= NFL Draft Advisory Board =

Group of American football draft analysts

The NFL Draft Advisory Board (sometimes initialized as the NFLDAB) is a panel of professional football scouting experts who offer advisory opinions to college football players as to the likely level of demand for the players' services during the NFL draft.

==Background==
The board was created in 1994 to assist those college football players who were eligible to continue playing NCAA football or enter the NFL draft. Although the NFL had begun permitting such "underclassmen" to apply for the draft in 1989, within a few years it was clear that commission-based sports agents had deluded many of them as to their likely demand by teams and future salaries. 76 of the first 165 underclassmen to apply were not drafted, and once a college football player has entered the draft, he is no longer eligible to play college football. Thus, it was important that such players understand whether they would likely be among the small number of players drafted, and what their salaries might be, before committing to the process.

==Board logistics==
The board is composed of general managers and personnel directors from a number of NFL teams, along with the directors of the NFL's two scouting combines, BLESTO and The National.
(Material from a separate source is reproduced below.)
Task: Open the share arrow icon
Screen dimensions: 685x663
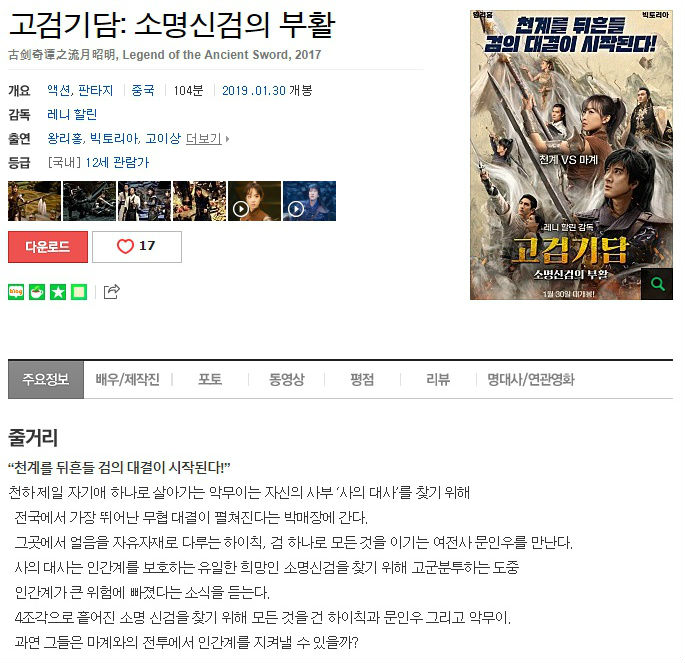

Before 2015 it issued an advisory opinion that a player has potential to be picked:

- in the first round
- as high as the second round
- as high as the third round
- after the third round
- undrafted

The board has a fair track record that has successfully predicted pick placement for some underclassmen but not others. From 2012 to 2014 it accurately predicted the selections of 73.7% of the players the board graded as first-round selections, and 85.4% of the players it graded for the second, but almost 53% of those receiving third-round grades or lower were not drafted.
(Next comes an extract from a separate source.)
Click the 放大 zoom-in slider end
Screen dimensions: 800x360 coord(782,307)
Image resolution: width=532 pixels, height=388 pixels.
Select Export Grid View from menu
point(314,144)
The number of underclassmen declaring for the draft rose from 56 in 2011 to 98 in 2014, setting a record each year. After 36 (37%) of those declaring in 2014 went undrafted, and eight schools had more than five underclassmen declaring, the board altered its procedure. As of 2015 it offers three opinions:

- first round
- second round
- neither, which means that the board advises the player to stay in school

Also, the number of players from a school seeking an opinion is limited to five, with some exceptions. The NFL reported that the number of underclassmen requesting evaluations for the 2015 draft declined by 42%, from 214 to 147, and the number declaring for the draft declined by 20.4%, to 76.

==Player's role==
167 underclassmen applied for an evaluation during the 2007-2008 season. Players typically submit their requests for a Board opinion by late December and, after receiving the panel's report, have until mid-January to decide whether to enter the draft. They have 72 hours after the deadline to change their minds and decide to not enter.

The Board's written opinion is delivered confidentially to the player. While some of the draft-eligible candidates choose to disclose the results to their coaches or to the press, either fully or partially, others do not.

For some players, the Board opinion determines whether they enter the draft while for others, little heed is paid to the opinion. Some players are so sure of what the opinion will say that they do not even wait for it to arrive before deciding on their course, while others listen to their coaches' advice on whether to declare early.